Als aber das Laubhüttenfest herannahte, also der Herbst sich einstellte, forderten diese „Brüder“ Jesus auf, die Verborgenheit aufzugeben und nach Judäa, das heißt nach Jerusalem, aufzubrechen. Mache dich auf von dannen und gehe nach Judäa, auf daß auch deine Jünger sehen, die Werke die du tust“ (Joh 7, 3). Sie wollten Jesus damit zu einer entscheidenden Tat bewegen, waren doch, so der Evangelist Johannes, auch sie selbst noch nicht völlig von seiner Vollmacht überzeugt: „Niemand tut etwas im Verborgenen und will doch frei offenbar sein. Tust du solches, so offenbare dich vor der Welt.“ So sprachen sie, „denn auch seine Brüder glaubten nicht an ihn“ (Vers 4 und 5).

I.

Das ist die Ausgangslage. Ich finde es verwunderlich, dass sich diese Schilderung so wenig in das allgemeine Bewusstsein vom Wirken Jesu eingesenkt hat. Die Schwierigkeiten, denen Jesus ausgesetzt gewesen sind, waren gar nicht in erster Linie solche der Opposition seitens der etablierten Religionsmächte, der Priesterschaft und Gesetzesausleger. Gewichtiger dürfte gewesen sein, dass er sich immer wieder mit Bedenken und Fragen aus seiner eigenen Anhängerschaft konfrontiert sah.

Dabei müssen wir uns vor Augen stellen, dass wir uns bei all dem stets in der Zeit vor Jesu Tod und seiner Auferstehung befinden. Die Evangelisten lassen allesamt keinen Zweifel daran, dass es erst diese beiden Ereignisse – Tod und Auferstehung – gewesen sind, die zuerst den Jüngern und engsten Anhängern die Augen geöffnet haben und die es dann auch erst haben möglich werden lassen, dass sich eine Gemeinde im Bekenntnis zu Jesus, dem Messias, dem Christus, hat bilden können und gebildet hat.

Unser Predigttext besteht nun aus jenen Sätzen, die Jesus gesprochen hat, als er dann, wie es jene „Brüder“ von ihm gefordert hatten, nach Jerusalem hinauf und in den Tempel gezogen war. Er stellte sich den Gelehrten und dem Volk. Er tat das, indem er „frei redete“ (Vers 26).

**Bereitgestelltes Material**
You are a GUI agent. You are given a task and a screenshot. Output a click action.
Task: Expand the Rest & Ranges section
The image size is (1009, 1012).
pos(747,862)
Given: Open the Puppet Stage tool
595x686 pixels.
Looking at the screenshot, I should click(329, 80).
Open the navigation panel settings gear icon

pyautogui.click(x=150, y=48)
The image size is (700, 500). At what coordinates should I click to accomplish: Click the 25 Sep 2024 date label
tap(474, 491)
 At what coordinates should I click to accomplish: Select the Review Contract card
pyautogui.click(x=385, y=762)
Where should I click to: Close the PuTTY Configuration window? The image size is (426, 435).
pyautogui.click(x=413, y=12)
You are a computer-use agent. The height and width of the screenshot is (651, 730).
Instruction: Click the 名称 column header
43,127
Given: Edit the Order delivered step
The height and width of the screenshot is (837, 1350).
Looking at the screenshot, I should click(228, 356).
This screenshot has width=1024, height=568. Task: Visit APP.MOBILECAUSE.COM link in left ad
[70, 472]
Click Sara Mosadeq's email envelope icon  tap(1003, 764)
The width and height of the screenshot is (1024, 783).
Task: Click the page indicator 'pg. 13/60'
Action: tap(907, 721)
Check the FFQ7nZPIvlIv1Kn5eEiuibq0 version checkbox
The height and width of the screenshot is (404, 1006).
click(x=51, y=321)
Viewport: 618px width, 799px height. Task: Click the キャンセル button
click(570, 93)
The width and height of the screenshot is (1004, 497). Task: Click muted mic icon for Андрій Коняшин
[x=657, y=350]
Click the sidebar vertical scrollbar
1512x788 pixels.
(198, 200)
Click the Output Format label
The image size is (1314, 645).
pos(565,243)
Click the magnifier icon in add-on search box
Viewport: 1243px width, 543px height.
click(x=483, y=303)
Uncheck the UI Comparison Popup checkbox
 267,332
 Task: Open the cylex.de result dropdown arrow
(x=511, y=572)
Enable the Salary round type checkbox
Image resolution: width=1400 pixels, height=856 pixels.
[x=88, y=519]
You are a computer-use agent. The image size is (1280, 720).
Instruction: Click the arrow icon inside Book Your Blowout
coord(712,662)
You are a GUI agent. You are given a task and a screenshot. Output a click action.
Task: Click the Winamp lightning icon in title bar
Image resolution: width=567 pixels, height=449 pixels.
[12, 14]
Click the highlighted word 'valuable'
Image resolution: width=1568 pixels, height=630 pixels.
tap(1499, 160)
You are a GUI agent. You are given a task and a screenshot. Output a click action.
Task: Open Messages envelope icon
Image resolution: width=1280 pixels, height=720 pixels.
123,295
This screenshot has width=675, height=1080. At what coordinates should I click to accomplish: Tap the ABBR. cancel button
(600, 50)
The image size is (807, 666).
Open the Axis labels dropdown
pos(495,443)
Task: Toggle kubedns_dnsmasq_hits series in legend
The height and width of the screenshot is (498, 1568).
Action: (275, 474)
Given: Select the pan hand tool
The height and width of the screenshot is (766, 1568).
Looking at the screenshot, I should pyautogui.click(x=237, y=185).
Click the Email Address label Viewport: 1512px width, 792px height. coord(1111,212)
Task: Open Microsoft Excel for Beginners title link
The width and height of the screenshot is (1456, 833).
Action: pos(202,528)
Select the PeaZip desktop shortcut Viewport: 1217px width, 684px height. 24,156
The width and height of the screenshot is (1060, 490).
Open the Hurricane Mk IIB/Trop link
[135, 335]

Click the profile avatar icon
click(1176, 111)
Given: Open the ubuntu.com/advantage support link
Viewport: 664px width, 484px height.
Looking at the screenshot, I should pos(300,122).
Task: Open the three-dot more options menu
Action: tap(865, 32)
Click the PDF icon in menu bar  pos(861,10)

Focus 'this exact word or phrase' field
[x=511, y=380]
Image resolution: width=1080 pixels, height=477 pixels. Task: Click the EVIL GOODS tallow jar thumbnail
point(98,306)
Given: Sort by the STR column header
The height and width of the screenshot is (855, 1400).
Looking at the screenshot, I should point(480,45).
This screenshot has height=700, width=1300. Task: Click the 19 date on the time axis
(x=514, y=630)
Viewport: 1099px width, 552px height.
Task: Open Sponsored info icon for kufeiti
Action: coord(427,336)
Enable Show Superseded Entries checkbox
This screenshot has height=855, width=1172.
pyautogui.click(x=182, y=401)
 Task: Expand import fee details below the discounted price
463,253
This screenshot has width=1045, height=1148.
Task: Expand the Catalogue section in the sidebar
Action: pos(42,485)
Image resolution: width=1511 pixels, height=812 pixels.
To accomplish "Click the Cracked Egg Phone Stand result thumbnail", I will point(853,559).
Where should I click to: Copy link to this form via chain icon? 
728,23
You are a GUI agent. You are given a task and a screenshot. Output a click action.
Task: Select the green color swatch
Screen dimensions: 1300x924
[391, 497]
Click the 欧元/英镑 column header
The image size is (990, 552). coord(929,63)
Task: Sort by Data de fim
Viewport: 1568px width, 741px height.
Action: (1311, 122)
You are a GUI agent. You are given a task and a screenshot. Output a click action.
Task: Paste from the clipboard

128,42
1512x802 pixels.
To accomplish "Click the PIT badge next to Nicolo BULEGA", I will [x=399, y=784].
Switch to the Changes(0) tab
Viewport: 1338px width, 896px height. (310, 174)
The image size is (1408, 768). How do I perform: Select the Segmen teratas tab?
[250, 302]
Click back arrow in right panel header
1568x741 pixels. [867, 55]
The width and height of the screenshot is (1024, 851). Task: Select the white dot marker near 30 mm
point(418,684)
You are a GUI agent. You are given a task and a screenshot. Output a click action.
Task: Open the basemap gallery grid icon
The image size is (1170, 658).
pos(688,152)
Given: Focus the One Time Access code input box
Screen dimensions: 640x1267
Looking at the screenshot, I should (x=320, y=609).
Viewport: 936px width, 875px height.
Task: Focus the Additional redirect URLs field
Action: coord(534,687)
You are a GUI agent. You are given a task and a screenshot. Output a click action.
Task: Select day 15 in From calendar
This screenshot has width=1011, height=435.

**Aufgabe A**
Nennen Sie sämtliche Bibelstellenangaben, die im Textauszug in Klammern stehen.
**Aufgabe B**
Schreiben Sie den Abschnitt des Textauszugs neu, der mit den Worten „Als aber das“ beginnt und nach „(Vers 4 und 5).“ endet, und setzen Sie dabei „Fest“ an die Stelle von „Laubhüttenfest“.
Die Zeilen werden für die Aufgaben nicht benötigt.

**Lösung A**
- Joh 7, 3
- Vers 4 und 5
- Vers 26

**Lösung B**
Als aber das Fest herannahte, also der Herbst sich einstellte, forderten diese „Brüder“ Jesus auf, die Verborgenheit aufzugeben und nach Judäa, das heißt nach Jerusalem, aufzubrechen. Mache dich auf von dannen und gehe nach Judäa, auf daß auch deine Jünger sehen, die Werke die du tust“ (Joh 7, 3). Sie wollten Jesus damit zu einer entscheidenden Tat bewegen, waren doch, so der Evangelist Johannes, auch sie selbst noch nicht völlig von seiner Vollmacht überzeugt: „Niemand tut etwas im Verborgenen und will doch frei offenbar sein. Tust du solches, so offenbare dich vor der Welt.“ So sprachen sie, „denn auch seine Brüder glaubten nicht an ihn“ (Vers 4 und 5).